There are a couple of key principles at work here. The first is that when the enthusiasm comes from the students, the teacher has control. The second is that for those students, giving an opinion, even if it does only involve choosing between two predetermined options, is always more engaging than being told exactly what to say. If you are not an egg person, or if you are teaching in a country where tea eggs are a common sight, and so not likely to arouse much curiosity, your students could always vote on whether or not you take a bite of a burnt piece of toast or eat a strange combination of food, such as a strawberry with peanut butter on it.
Getting away from food altogether, the students could decide what colour clothes you are going to wear in the next lesson or, indeed, if they can see each other, choose a predominant colour or specific item of clothing for everyone to wear next time.
Using chat boxes
The beauty of the chat box means that we can play our learners a YouTube clip and provide comments or questions on it without needing to pause the action. For this to work, a little priming is necessary. I say to my students: If you keep answering the questions in the chat box, I won’t stop the clip.
Preparing set messages
At some point, you may find that your chat box fills up with too much ‘noise’ – students typing in random strings of letters or chains of emojis. Much of my classroom management is done between lessons, and so when this happens, I prepare a set message for the following day, which I display in the chat box area right at the start of the lessons. This was a recent one, which I provided in both English and my learners’ L1:
I have a bank of these, saved as a Word document, so that I can copy and paste them during the lesson if a reminder is needed, all in English and in my students’ L1. I also have a series of pre-written messages addressing any technology issues that seem to recur, and I most recently used one of these set opening messages to explain how we were all going to mute our microphones during certain portions of the class according to my instructions.
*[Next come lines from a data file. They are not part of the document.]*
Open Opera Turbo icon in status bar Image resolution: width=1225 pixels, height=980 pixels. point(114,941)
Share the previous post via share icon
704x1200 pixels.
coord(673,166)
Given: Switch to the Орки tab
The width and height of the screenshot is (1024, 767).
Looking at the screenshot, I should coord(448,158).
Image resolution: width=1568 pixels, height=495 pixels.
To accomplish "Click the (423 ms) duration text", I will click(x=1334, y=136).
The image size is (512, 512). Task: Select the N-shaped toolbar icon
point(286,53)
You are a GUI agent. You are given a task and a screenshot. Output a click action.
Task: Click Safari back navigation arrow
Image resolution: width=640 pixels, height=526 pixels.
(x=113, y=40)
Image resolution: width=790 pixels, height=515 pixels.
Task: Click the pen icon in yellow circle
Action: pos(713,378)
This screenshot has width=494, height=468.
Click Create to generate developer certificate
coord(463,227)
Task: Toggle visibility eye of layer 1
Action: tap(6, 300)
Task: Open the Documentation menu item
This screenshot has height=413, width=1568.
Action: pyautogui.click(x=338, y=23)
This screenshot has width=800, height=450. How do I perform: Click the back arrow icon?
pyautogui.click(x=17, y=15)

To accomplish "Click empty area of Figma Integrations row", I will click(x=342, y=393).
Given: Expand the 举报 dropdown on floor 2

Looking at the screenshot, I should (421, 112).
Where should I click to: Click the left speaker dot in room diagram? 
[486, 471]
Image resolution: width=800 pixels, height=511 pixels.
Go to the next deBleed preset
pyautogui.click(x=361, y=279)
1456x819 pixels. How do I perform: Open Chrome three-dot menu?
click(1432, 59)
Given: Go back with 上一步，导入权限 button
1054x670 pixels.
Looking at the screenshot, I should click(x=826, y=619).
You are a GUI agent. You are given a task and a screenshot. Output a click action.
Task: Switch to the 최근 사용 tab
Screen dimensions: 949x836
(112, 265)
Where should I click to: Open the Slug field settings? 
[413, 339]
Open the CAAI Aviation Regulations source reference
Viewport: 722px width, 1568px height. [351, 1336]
The particular technological issues you have will depend upon the platform you are using and your group profiles, as will the dynamic and mode in which you wish your students to employ their microphones.
Tailoring your own set messages, and having them at the ready, can save you a great deal of time and tension, and allow you to focus on enjoying your lesson and reacting to the language content of the majority of your students’ contributions, rather than getting sidetracked by individual tech problems or the one child who is going crazy on their keyboard.
I hope that your online classes are productive, and I hope that you manage to enjoy them along the way. It is worth remembering that if you do, then your students most probably will too.